At 8:30 am, the river just outside of the park was getting full with people swimming with the manatees. There are sections of the river that are off-limits so the manatees can get away from the tourists if they want to be left alone. They are curious and friendly and usually don’t shy away from people as long as they don’t get overcrowded.
All of those spots in the water are manatees huddled together for warmth. This is one of the warmest parts of the springs so they spend the winter here.
A few of them coming up for air.
There are lots of resident alligators at the wildlife park. They are fenced in so they can’t eat the tourists.
The river otters are very curious. They will come up to the rail and sniff you and then slid into the water and do tricks, rolling over and popping up in the middle of the pond as if to say “Watch me do this one!”
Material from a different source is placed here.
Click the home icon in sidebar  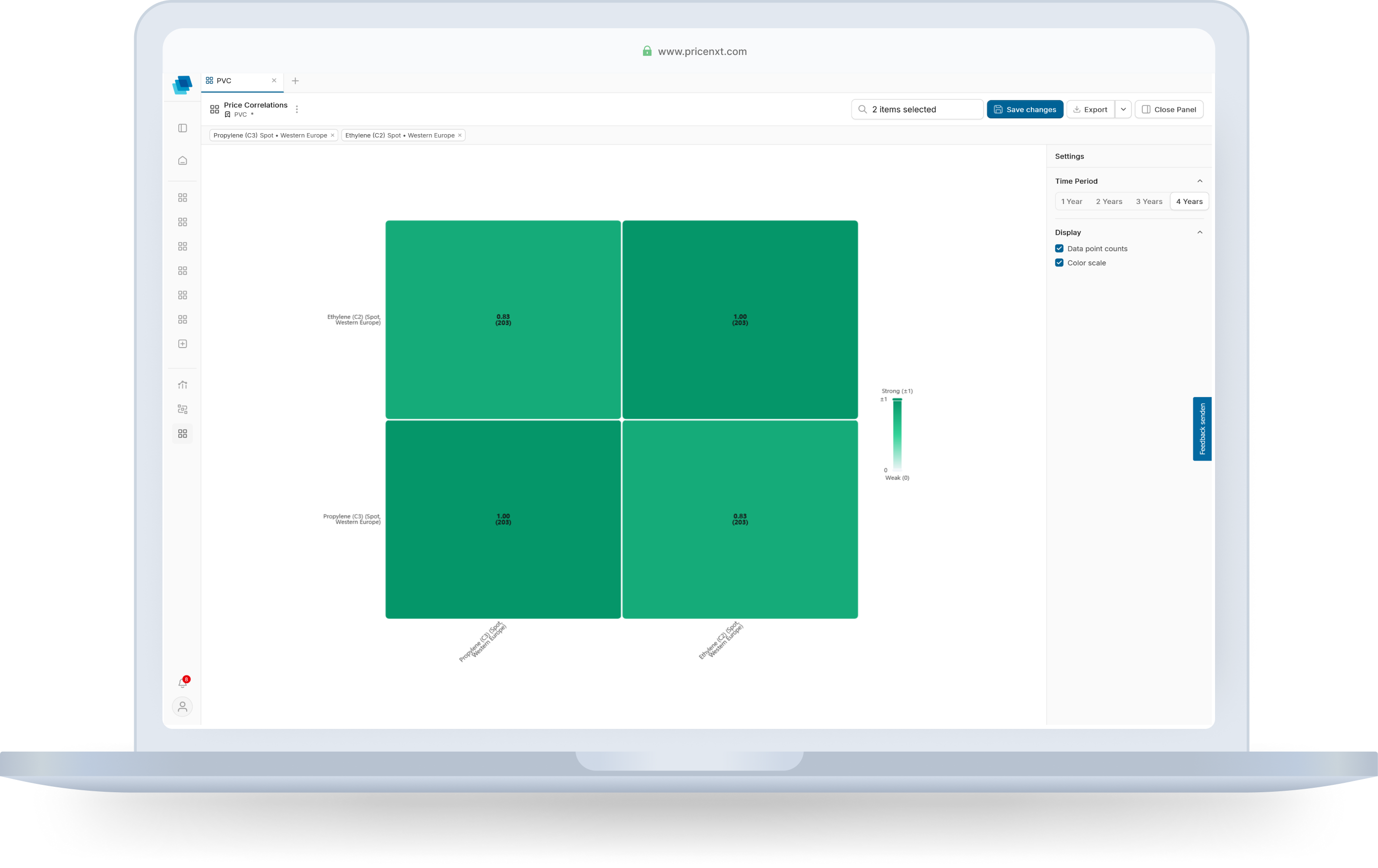pyautogui.click(x=183, y=161)
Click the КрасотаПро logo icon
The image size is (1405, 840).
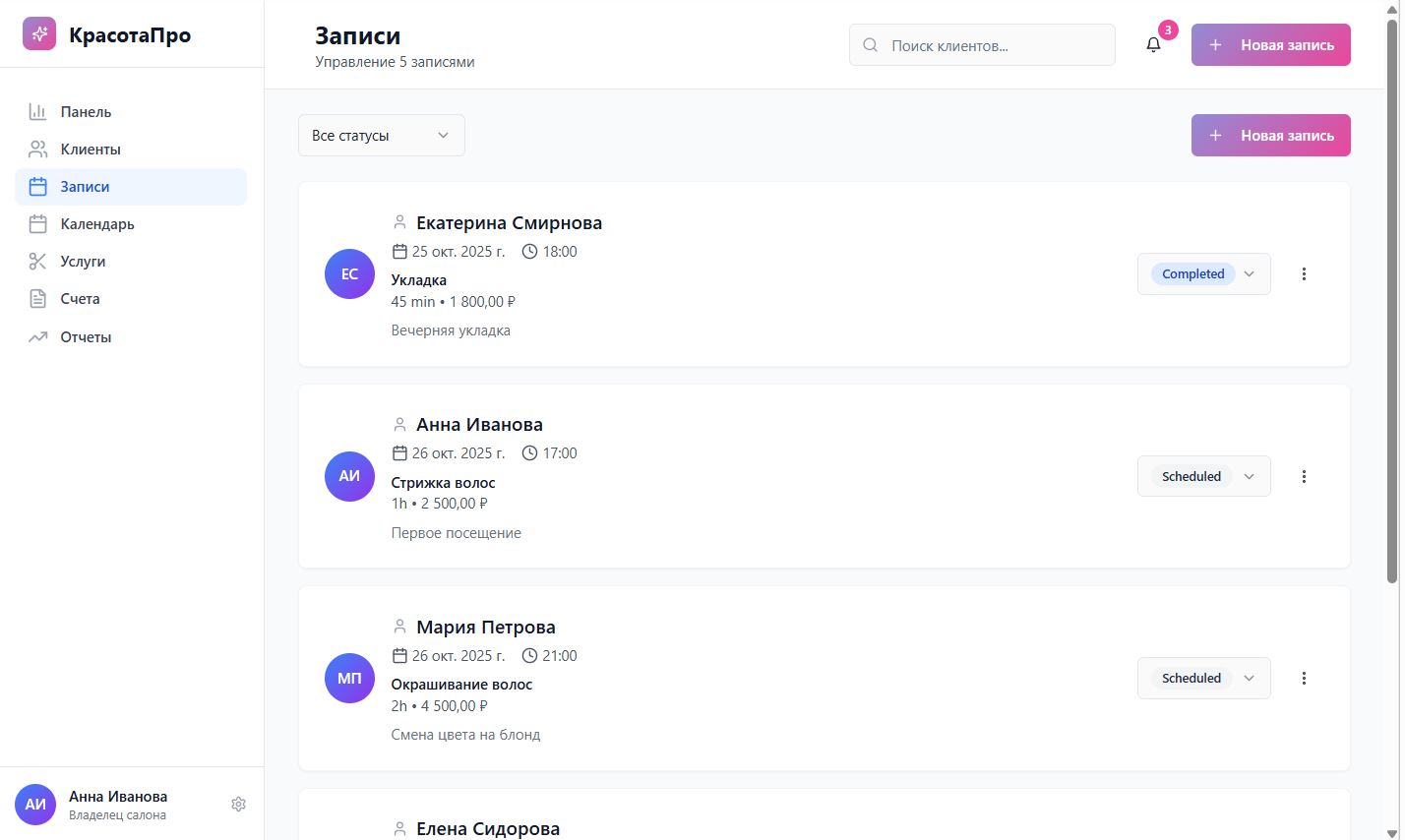click(39, 34)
A few of the beautiful flamingos at the park.
The Homosassa Springs Wildlife Park has so many different critters. The wild manatees come into the springs to stay warm but the park also has many permanent residents, many of them injured. If wild manatees are sick and get stranded somewhere else, they can end up here at the manatee hospital to recoup in the warm water.
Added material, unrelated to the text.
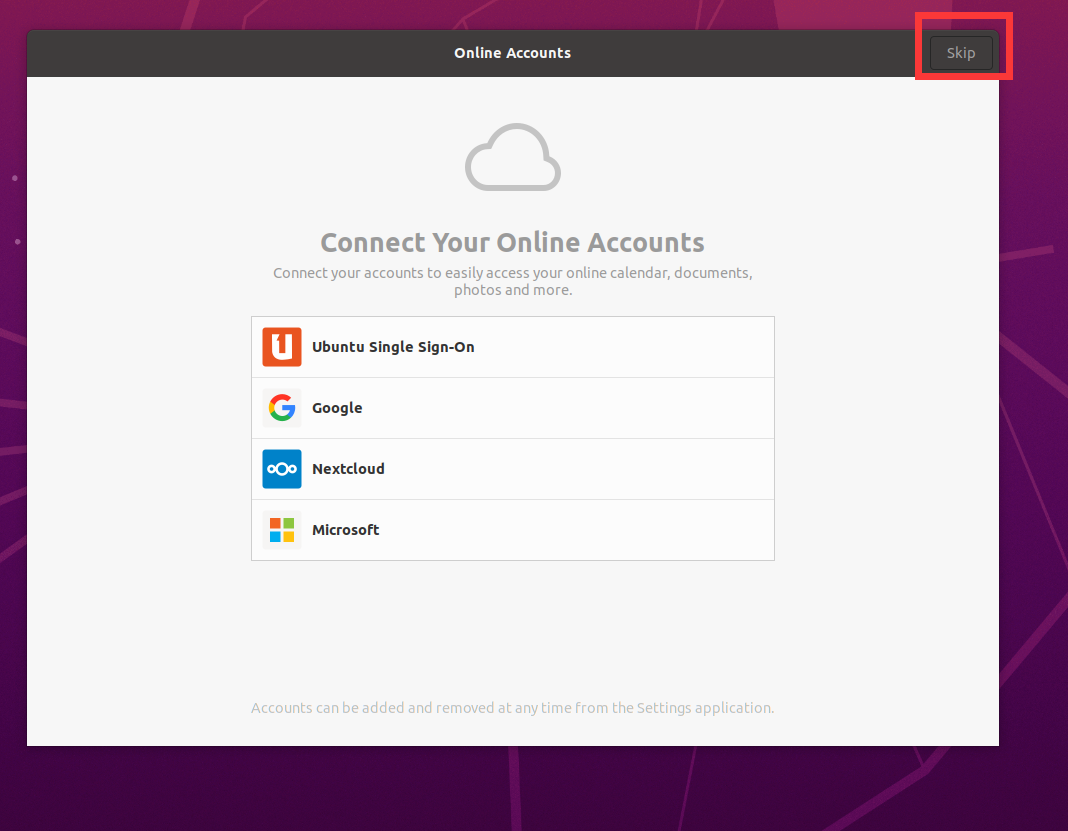The width and height of the screenshot is (1068, 831).
Task: Select the Nextcloud account text label
Action: (348, 469)
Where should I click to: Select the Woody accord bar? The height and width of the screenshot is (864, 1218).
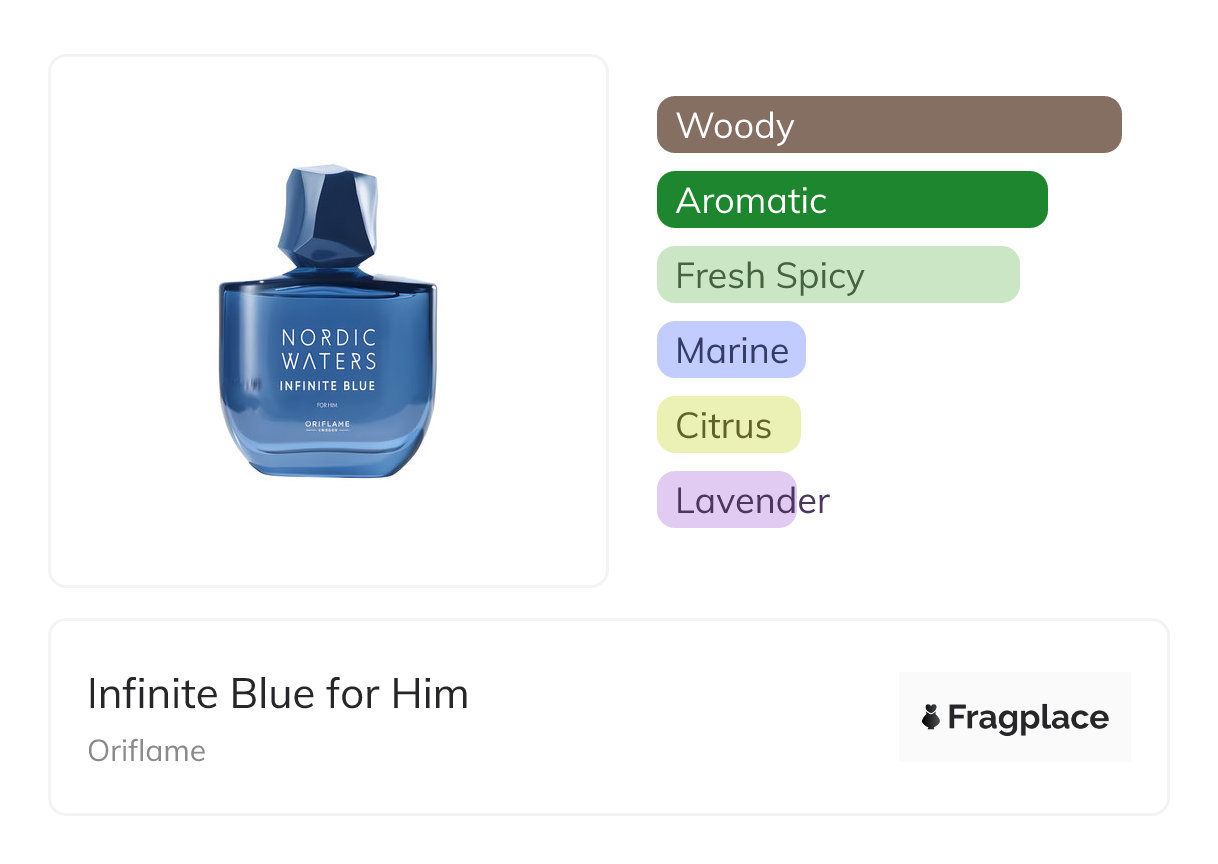(x=889, y=125)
As I was walking down the trail I saw a head pop up in the creek.
All of a sudden 3 more heads pop up past me. They were heading the other way.
I turned around and headed that way also. I walked along the bank of the creek and every other minute a head would pop up. One of them looked right at me.
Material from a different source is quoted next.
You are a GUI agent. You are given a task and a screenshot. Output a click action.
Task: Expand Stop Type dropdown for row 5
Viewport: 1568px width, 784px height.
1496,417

They started climbing up on the rocks in front of me.
They seemed curious as to who I was. I backed up to get this picture in and I did not want them to get too close.
I was taking pictures right into the sun so it was not ideal but they were so cute.
What a face!
They stayed on the rocks for a few minutes looking around and then all 4 of them slid back into the water and headed down the creek. The end of the creek was close by and they went into the tunnel under the street.
I was pretty excited to see them at Largo Nature Preserve. There’s not much there at this small park but I had heard several times that otters had been sighted there. I went totally not expecting to see them and there they were. Swimming right beside me on the trail in the first 30 minutes I was there. They came and went fast though. I’ll be back to see them again.
Otters are not quiet when they eat. We heard this guy munching on the fish before we saw him. We knew there were otters running around on the trail and kept our eyes open. We followed this guy down the trail for a while and saw him eat 3 different fish.
His mom never told him to chew with his mouth closed.
Taking a breather, he stopped for a few seconds and then took off again.
Yum, another one.
It was as if he was saying “See what you’re missing?”
There was a group of us following three otters along the trail. Two took off farther into the marsh and this one stayed right against the trail. He moved fast. He would dive into the water (which seemed shallow to us) and then several hundred feet down we’d see his head pop up with another fish. He sat up right in front of us to eat but the reeds along the edge of the trail made it a challenge to get a clear shot. It’s not often the otters are out in the open on a busy Saturday morning with so many people on the trails. I guess because the weather was perfect, sunny and cool, they were more playful. At one point there about 10 people standing on the trail talking and one of the otters zipped across the trail right in front of them. It was about 30 minutes of “who cares about the birds.” time.